Primary types represent existing classes of the underlying Smalltalk VM (virtual machine). These are the classes as described in the "Smalltalk/X Online Documentation", in addition to any classes which have been loaded dynamically via the plugin mechanism or as extension classes. Notice that the above listed builtin types are actually predefined well-known primary types for the corresponding underlying Smalltalk classes.

Tuple Types

A tuple type consists of a fixed number of indexed fields, each defined by its type. For example, an object which associates a name with an age and a gender could be represented by a tuple instance as:

tuple type:

    (
        String
        Integer
        enum(M|F)
    )

when instantiated, fixed sizes arrays are created for tuple instances. Given a tuple type T, it can be instantiated with:

    inst = T.new();

and the fields can be set with:

    inst[1] = "Andy";
    inst[2] = 45;
    inst[3] = 'M'.asSymbol();

In most cases, compound types are a better choice to tuples: due to the naming of fields, compounds are less error prone and more self-describing.

Compound Types

A compound type consists of a number of named fields, each defined by its type. For example, a customer record could be represented by a compound type instance as a structure consisting of individual fields:

compound type:

    {
        firstName: String
        lastName: String
        zip: Integer
        age: Integer
    }

when instantiated, an anonymous class is created for instances of compound types. These objects provide virtual accessor functions (getters and setters), which are named as the field names. Thus, given a compound type T, it can be instantiated with:

    inst = T.new();

and the fields can be set with:

    inst.firstName( "Andy" );
    inst.lastName( "Miller" );
    inst.age ( 41 );

Enumeration Types

An instance of an enumerated type can take a value from a defined list of values. For example, a test-outcome could be defined as an enumerated type:

enum type:

    (
        pass | fail | inconclusive 
    )

(notice, that there is already a Verdict type present in the set of standard types, so the above example is somewhat unrealistic).

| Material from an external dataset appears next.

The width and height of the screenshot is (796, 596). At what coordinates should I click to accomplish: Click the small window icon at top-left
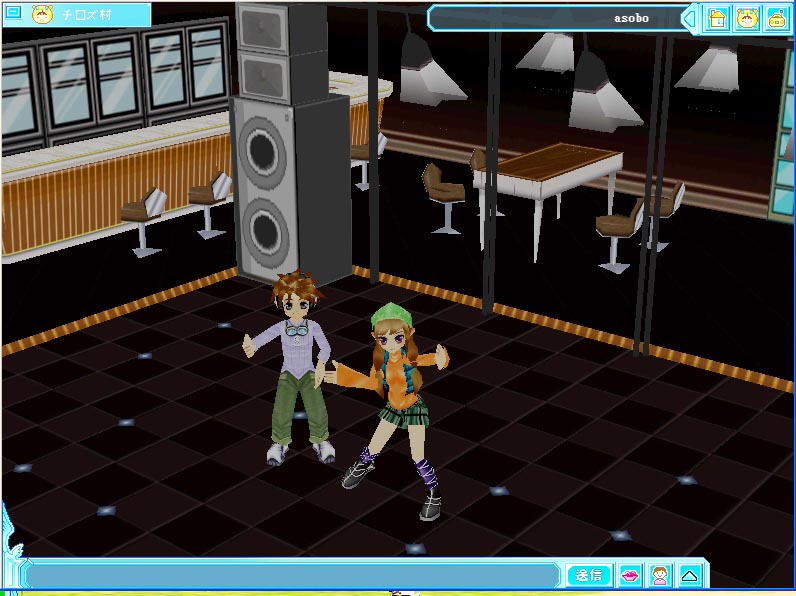tap(14, 14)
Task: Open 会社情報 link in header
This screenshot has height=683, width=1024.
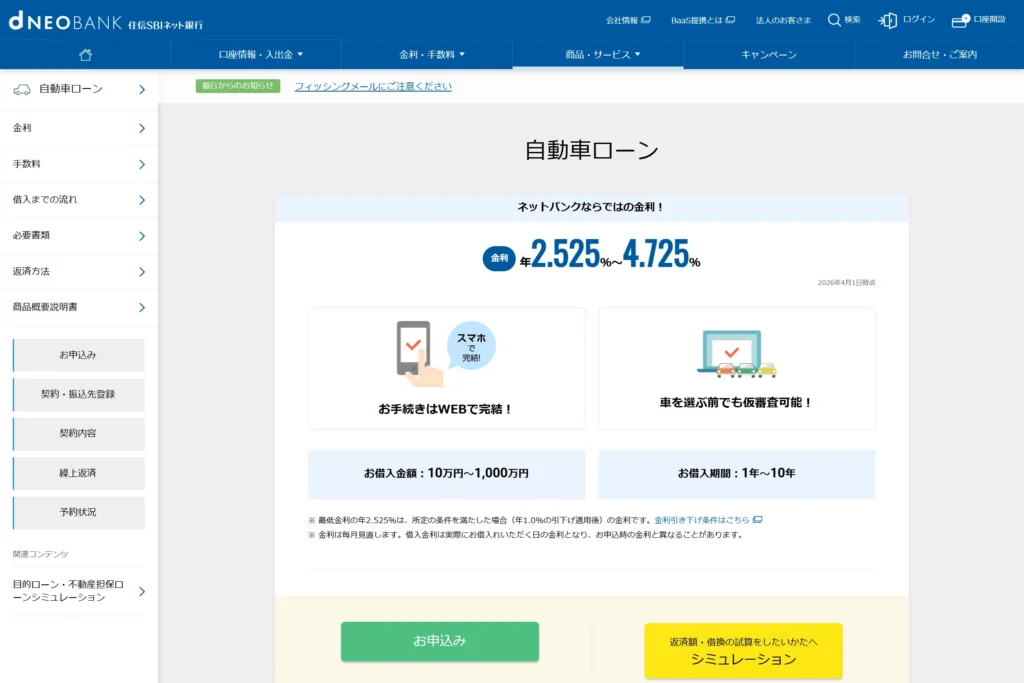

Internally, enum values are kept as instances of the underlying Smalltalk Symbol class, which itself derives from String. Thus, an enum value can be fed to any input which accepts strings. Be aware of this: if you define an enum type as "( 1 | 2 | 3)", the enum-elements will be the strings "1", "2" and "3" - not integers.

A freeze value editor presents the enum values as a combolist, which presents the values as a list from which the user chooses the desired item. The organization of this list can be specified in the datatype editor to better meet UI requirements (for example, as hierarchical menu, sorted etc.)

The following section is only value for expecco version starting with 2.8:

Enum values can have an associated integer value, which is useful, if the type is actually a mapping of a corresponding C or Java type.
For this, add an "= <integerValue>" after the element's name to the above definition. I.e.:

enum type:

    (
        pass = 10 | fail = 20 | inconclusive = 30
    )

Without explicit integer value, elements get auto-incremented values, starting with 0 (zero) assigned implicitly.

Subrange Types

A subrange of the set of values of either the integer- or the character type. A subrange type defines the minimum and maximum values from the base type's set of values.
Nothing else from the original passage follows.